On Fri, Jun 30, 2017 at 2:30 PM, Vladimir Dzhuvinov
<[email protected]> wrote:
> I was unaware of this spec until you mentioned it here. I had a look at it
> last night. Am I correct that the pkcs11 URIs are simply a representation of
> the config parameters used for loading Cryptoki libs and modules?
>
> I'm unsure how much of a utility a p11 parameter can have. The p11 URIs seem
> to contain a lot of details that are not about the key, but about drivers,
> hardware, the OS. Also, parameters that can change, e.g. the HSM slots. We
> have a machine with two HSMs, and after a reboot the HSMs can get a
> different slot assigned, which can be nuisance.

This doesn't really describe PKCS#11 URIs; or at least how they are
used in practice. The URI standard itself is basically just a 1-to-1
mapping of all possible metadata you can extract from PKCS #11. In
that sense the standard is deficient in that it lets you generate URIs
that can only work in certain contexts.

However, in practice, implementations only use a reliable subset of
properties*. So, for example, if you use p11tool -O, you do not
receive slot identifiers (which, as you said, might change) in the
generated URIs.  The resulting URIs will work on all OSes and HW
configurations (so long as the same crypto hardware is used). Features
like driver specification are relegated to the query string within the
standard itself and are typically omitted in real world practice.

It would be entirely possible (and, in fact, the default behavior of
GNU TLS) for you to provide a URI that would match your HSM keys every
time, reproducibly. This could be easily summed up in a new JWK
standard which would recommend to avoid attributes that would make it
difficult to match. (Again, this is not hard and is widely done
already.)

Yes, we could write a new standard URI that wouldn't have these
caveats. But it would be much better to simply handles these cases
within a "recommendations" section of a new JWK standard for the "p11"
attribute.

> When we used JWK sets backed by Cryptoki before we took the following
> approach (in Java):
>
> Load PKCS#11 KeyStore.
> Export the found PKCS#11 keys into a JWK set, where the key alias becomes
> the JWK "kid", the certificate is included as an option; each JWK keeps a
> reference to the private key in the store.
> If the private key is needed, that same reference is used to get at it.

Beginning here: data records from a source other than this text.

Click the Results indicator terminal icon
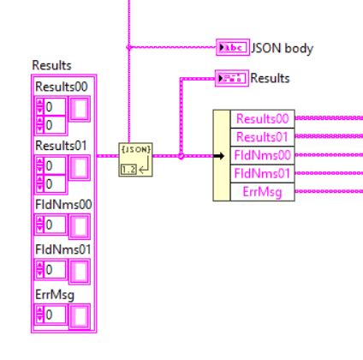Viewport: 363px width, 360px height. tap(231, 78)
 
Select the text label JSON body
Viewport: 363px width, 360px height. tap(281, 48)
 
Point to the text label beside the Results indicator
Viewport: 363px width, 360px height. tap(270, 78)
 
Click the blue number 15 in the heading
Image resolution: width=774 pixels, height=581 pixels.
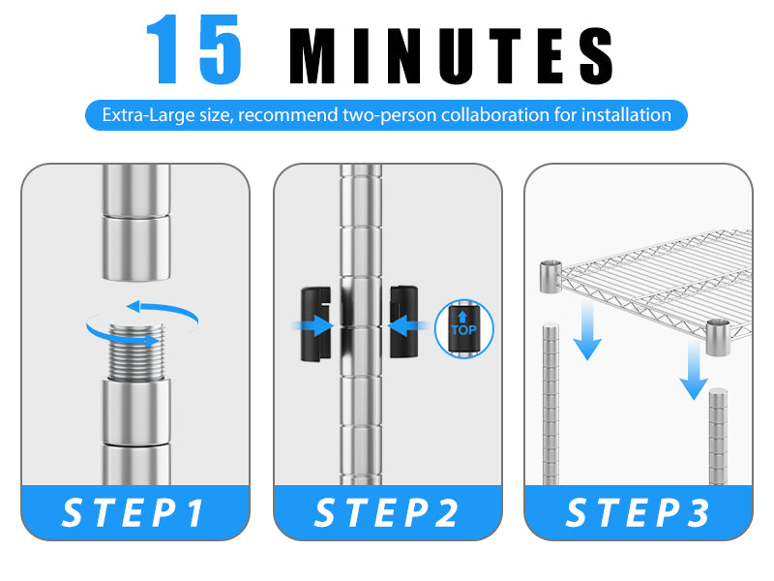pos(194,49)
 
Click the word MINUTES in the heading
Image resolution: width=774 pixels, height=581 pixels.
pos(451,56)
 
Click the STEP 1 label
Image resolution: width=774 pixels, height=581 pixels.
pos(134,513)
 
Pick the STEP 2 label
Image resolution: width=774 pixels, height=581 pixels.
pos(386,513)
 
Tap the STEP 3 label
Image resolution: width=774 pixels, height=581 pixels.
pos(638,513)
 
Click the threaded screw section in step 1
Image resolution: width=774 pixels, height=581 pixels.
pos(135,352)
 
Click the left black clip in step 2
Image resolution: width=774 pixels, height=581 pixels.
pos(316,323)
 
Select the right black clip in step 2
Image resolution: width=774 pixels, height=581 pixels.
pos(404,321)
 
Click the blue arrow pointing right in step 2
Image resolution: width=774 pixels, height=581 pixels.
pos(313,326)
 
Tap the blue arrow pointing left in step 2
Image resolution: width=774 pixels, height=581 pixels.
pos(408,326)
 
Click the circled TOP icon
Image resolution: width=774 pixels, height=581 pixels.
pos(464,328)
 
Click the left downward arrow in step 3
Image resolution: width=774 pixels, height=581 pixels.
pos(587,330)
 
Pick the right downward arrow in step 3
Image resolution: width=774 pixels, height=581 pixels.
pos(694,370)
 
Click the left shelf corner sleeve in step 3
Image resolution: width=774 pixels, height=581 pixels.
pos(551,277)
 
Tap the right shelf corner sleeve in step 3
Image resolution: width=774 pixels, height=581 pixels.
pos(718,337)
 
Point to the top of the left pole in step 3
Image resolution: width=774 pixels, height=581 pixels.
pos(551,325)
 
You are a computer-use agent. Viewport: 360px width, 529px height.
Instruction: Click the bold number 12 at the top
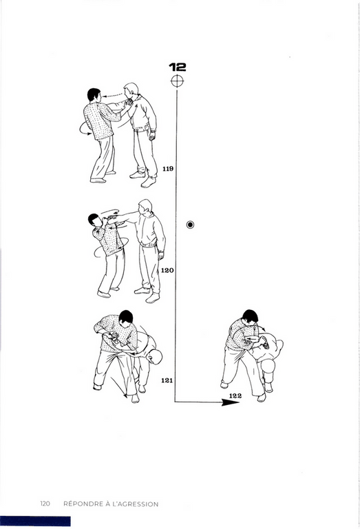click(x=178, y=67)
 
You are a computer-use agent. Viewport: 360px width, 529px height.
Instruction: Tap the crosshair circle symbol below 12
click(x=178, y=81)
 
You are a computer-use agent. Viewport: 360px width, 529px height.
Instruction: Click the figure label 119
click(x=168, y=169)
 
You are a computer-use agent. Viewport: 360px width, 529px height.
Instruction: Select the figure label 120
click(x=167, y=270)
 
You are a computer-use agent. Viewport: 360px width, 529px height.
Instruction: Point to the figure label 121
click(x=167, y=380)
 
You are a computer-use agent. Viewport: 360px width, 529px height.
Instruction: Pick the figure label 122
click(x=235, y=395)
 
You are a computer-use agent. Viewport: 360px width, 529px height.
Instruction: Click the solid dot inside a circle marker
click(x=190, y=225)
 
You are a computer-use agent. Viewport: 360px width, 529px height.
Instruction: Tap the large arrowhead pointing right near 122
click(x=230, y=402)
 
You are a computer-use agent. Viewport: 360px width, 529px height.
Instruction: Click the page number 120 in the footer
click(x=45, y=504)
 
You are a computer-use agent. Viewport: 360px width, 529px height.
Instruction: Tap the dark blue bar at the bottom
click(x=35, y=521)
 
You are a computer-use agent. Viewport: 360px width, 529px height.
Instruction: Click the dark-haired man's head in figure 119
click(x=94, y=95)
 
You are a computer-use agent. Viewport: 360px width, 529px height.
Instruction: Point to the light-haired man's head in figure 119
click(x=131, y=91)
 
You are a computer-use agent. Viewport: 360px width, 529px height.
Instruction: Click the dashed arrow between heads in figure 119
click(x=113, y=96)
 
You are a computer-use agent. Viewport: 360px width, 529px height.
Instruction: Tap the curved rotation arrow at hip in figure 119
click(x=83, y=129)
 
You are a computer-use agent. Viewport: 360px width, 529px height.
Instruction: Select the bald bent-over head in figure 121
click(x=155, y=357)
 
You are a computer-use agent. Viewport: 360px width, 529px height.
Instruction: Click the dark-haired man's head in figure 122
click(x=250, y=317)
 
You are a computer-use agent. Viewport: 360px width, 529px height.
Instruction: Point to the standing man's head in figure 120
click(x=146, y=207)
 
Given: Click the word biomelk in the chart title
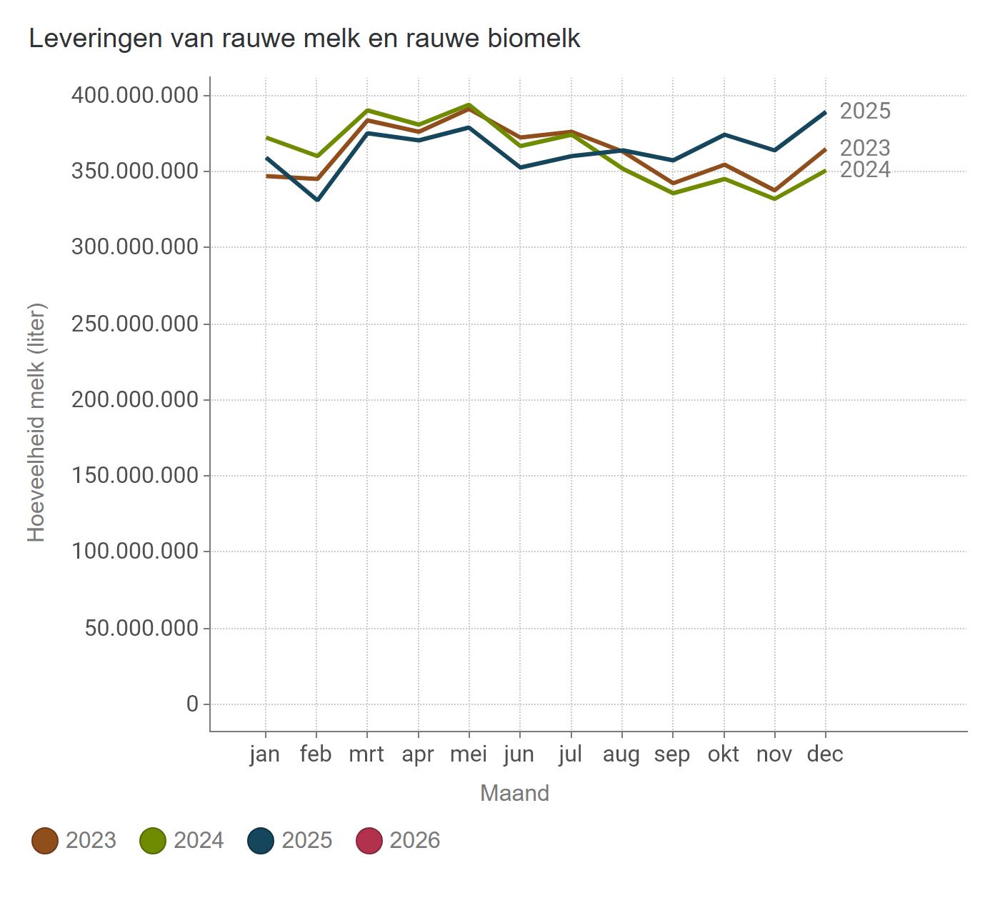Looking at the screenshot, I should pos(534,39).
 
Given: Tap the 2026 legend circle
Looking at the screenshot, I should pos(369,840).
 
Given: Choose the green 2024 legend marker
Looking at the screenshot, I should pos(153,840).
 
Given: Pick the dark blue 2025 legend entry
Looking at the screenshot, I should pos(261,840).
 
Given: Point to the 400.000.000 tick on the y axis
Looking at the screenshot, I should pos(134,95).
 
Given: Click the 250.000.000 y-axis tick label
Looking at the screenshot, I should pos(134,324).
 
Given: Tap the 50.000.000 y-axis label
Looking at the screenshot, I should pos(141,628).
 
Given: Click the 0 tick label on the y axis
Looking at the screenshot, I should pos(192,704).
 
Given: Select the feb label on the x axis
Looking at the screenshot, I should pos(316,754).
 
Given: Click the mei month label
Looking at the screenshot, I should pos(469,754).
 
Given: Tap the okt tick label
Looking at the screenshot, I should pos(724,754).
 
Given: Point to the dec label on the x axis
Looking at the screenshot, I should pos(825,754).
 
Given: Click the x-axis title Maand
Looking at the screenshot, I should pos(514,793).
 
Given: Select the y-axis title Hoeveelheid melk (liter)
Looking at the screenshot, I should pos(36,422).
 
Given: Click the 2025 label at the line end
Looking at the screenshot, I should pos(865,111).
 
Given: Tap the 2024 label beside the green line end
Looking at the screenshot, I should pos(865,170).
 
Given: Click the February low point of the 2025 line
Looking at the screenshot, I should pos(316,200).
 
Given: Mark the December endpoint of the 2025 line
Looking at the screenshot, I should pos(825,112).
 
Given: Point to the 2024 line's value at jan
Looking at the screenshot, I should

This is precisely what we don't want to do: build custom code every
time we want to access crypto hardware. Instead, we want the José[0]
project to have exactly the same interface whether crypto hardware is
used or the private key is in the JWK directly. For example:

    $ jose jwe dec -i my.jwe -O plain.txt -k mykey.jwk
    $ jose jwe dec -i my.jwe -O plain.txt -k myhwkey.jwk

In the above case, it doesn't matter whether the private key material
is in the JWK directly or only referenced to by the JWK. We would
provide exactly the same interface from the C API as well.

This is going to be made all the more crucial for us given our (Red
Hat's) broader adoption of PKCS #11 as a system level interface. That
is, PKCS #11 is going to be much more common, not less. GNOME already
exports PKCS #11 interfaces for its keyring. GNU TLS and OpenSC's PKCS
#11 Engine for OpenSSL do too. This will be extended to the system
level as well (we have active internal projects ongoing). We are even
exploring a TPM interface via PKCS #11. All of these are using the
URIs.

We want JOSE to be a first class citizen in this world. And that
should not involve writing special-case hardware code. It should be a
matter of generating a properly formatted, standardized JWK.

[0]: https://github.com/latchset/jose

* - For example, GNU TLS outputs the following parameters as the full
path to an object: model, manufacturer, serial, token, id, object and
type. These uniquely identify a PKCS #11 key object in any context.